# And the April Photo Contest Winner is...



## MT Stringer (May 21, 2004)

First Place - Sandy Bottom
Second Place - Gary
Third Place - Topcat

Congrats to all three. Actually we had some really good entries for April. Thanks everyone for entering.

Sandy, we need a topic for May.
Thanks
Mike

Listed in order of finish


----------



## Gary (May 21, 2004)

Congrats Sandy and everybody else. These were some awsome shots.


----------



## sandybottom (Jun 1, 2005)

I appreciate for those that voted for my picture. Let's see I have a couple of ideas but I'm gonna go with {Dogs or Cats} for May's photo shoot assignment. It doesn't have to be yours. I wanted to make it easy so we can get a lot of entries. Anybody can play but it has to be taken during the month of May. Thanks again!

Sandy


----------



## Slip (Jul 25, 2006)

Ohhhhh Wowww Sandy, I didn't even get to vote this month as I have been tied up and in Vermont now visiting my son which graduated College yesterday. You photo is a winnder for sure and the others are awsome also. It was a good month this time for sure. Congrats.


----------



## Fisher Lou (May 16, 2005)

Congrats Sandy, Gary and Topcat!!!!! Fantastic photos. Looks like all the participants did a great job.

Sounds like the contest for May will be fun. I hope rains cats and dogs.


----------



## stargazer (May 24, 2004)

Congrats folks!!!


----------



## pg542 (Oct 9, 2006)

Congrats everyone. Very nice images this month. You folks are great!....


----------



## sandybottom (Jun 1, 2005)

I just want that country cabin! Mike, where did you find it? Do you have any more pics of it you can email me? Someday we are going to build our house up in the country and want to put a log cabin on there.

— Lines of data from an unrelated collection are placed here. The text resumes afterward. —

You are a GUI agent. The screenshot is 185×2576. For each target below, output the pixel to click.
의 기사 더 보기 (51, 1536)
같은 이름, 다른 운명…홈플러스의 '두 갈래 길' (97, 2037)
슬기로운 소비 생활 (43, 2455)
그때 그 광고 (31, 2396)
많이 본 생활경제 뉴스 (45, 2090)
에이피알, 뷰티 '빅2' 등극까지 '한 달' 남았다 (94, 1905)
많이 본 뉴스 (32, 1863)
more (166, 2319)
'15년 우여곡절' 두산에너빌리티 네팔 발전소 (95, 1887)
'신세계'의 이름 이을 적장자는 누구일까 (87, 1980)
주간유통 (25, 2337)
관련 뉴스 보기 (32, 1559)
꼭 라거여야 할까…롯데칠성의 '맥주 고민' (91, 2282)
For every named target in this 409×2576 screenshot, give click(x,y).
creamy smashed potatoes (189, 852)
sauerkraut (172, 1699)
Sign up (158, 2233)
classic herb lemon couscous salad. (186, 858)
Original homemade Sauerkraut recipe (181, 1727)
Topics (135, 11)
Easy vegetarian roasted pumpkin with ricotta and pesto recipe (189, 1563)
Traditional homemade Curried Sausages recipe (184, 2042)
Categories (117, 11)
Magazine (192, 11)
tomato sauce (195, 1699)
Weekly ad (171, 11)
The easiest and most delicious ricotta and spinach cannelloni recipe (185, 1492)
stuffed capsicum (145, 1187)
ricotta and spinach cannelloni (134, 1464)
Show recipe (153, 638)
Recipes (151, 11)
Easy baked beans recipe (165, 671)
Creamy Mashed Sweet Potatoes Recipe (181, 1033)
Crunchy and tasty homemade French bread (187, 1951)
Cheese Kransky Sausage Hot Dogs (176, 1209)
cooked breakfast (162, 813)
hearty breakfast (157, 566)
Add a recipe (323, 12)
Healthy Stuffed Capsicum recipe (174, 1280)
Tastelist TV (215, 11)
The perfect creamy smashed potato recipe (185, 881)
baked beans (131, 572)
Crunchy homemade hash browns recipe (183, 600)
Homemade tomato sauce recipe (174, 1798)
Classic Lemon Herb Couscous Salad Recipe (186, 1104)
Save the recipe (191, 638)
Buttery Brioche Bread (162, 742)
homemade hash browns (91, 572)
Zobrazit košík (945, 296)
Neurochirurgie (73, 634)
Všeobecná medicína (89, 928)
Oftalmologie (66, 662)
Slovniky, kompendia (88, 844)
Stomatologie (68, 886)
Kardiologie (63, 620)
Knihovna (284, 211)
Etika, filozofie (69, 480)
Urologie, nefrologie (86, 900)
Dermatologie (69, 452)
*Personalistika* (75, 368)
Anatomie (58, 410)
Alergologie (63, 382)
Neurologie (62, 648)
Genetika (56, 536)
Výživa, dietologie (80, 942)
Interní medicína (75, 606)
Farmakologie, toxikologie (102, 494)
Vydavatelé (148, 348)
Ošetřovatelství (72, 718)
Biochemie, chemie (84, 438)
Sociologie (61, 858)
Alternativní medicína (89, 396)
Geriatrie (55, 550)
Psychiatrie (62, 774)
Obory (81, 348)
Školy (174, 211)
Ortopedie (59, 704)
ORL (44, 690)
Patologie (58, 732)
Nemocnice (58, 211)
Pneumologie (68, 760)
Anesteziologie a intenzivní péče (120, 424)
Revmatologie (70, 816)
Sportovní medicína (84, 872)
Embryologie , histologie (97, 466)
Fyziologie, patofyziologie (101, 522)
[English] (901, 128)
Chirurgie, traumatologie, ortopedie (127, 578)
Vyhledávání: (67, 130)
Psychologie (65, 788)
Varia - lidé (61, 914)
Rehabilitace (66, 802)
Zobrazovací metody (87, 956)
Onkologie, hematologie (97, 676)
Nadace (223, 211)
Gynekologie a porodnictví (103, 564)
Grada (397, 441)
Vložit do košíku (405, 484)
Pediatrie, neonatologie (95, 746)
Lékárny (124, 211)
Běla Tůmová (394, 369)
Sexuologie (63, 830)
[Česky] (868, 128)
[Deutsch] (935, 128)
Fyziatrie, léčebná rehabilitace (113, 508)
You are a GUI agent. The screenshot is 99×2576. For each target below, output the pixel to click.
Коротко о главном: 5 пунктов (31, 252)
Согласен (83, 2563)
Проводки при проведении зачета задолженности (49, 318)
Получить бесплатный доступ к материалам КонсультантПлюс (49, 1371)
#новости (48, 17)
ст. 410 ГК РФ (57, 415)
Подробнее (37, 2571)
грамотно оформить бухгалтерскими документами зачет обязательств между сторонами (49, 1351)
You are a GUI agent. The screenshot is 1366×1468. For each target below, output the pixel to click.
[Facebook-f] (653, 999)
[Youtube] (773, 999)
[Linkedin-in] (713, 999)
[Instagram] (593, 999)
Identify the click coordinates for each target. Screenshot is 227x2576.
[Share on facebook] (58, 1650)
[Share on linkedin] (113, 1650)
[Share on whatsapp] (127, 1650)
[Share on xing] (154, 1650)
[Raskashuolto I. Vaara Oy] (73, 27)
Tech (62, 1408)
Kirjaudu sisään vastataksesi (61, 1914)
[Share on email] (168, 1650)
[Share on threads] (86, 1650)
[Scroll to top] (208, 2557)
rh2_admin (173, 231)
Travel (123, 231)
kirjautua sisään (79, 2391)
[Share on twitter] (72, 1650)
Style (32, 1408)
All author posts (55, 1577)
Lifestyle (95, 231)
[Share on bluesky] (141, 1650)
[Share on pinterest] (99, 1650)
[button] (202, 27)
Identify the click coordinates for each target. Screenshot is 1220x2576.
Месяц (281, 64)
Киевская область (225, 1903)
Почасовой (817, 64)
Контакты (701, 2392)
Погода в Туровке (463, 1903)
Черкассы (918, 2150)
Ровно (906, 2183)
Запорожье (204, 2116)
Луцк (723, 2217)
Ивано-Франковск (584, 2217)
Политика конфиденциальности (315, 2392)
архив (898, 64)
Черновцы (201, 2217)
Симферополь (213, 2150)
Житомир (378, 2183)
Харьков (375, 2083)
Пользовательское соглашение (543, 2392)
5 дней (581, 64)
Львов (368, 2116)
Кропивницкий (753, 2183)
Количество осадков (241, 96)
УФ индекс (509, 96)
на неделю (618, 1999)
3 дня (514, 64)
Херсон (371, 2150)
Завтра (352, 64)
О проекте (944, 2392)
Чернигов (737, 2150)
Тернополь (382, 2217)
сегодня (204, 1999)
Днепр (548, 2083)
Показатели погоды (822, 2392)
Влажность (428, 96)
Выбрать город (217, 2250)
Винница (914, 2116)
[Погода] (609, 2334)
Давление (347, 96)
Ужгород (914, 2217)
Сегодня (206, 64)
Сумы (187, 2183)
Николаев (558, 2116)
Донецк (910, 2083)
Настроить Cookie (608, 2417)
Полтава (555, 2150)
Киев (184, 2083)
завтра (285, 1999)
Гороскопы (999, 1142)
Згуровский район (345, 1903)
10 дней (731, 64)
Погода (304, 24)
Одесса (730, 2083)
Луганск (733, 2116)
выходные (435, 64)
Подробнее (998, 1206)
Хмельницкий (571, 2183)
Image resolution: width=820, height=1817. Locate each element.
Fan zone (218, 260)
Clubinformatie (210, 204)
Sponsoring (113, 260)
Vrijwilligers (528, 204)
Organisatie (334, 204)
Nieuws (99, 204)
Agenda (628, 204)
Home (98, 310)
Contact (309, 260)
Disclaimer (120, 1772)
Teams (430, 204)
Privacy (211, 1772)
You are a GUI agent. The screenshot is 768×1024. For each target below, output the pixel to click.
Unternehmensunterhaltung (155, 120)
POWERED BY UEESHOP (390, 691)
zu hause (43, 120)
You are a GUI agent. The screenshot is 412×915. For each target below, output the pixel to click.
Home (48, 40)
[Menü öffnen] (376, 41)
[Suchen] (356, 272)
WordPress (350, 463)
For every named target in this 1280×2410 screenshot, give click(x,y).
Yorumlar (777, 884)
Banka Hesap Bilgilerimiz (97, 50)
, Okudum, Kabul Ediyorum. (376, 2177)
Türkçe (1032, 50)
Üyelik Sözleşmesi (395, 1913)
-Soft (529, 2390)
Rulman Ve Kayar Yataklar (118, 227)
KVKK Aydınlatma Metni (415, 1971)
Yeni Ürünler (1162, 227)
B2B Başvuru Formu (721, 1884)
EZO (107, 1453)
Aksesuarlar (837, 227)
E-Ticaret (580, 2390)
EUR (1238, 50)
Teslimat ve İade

It will be perfect for that hill country atmosphere.

[email protected]


----------



## MT Stringer (May 21, 2004)

Topcat took that pic, Sandy. But you can go look at it. Old Baylor College, Independence, Texas.

Check out this link.


----------



## Topcat (May 21, 2004)

Sandy,

Here is shot with the house in better focus. If you want the full size image, just ask! I don't seem to have any pictures from any other angles.

Tipton


----------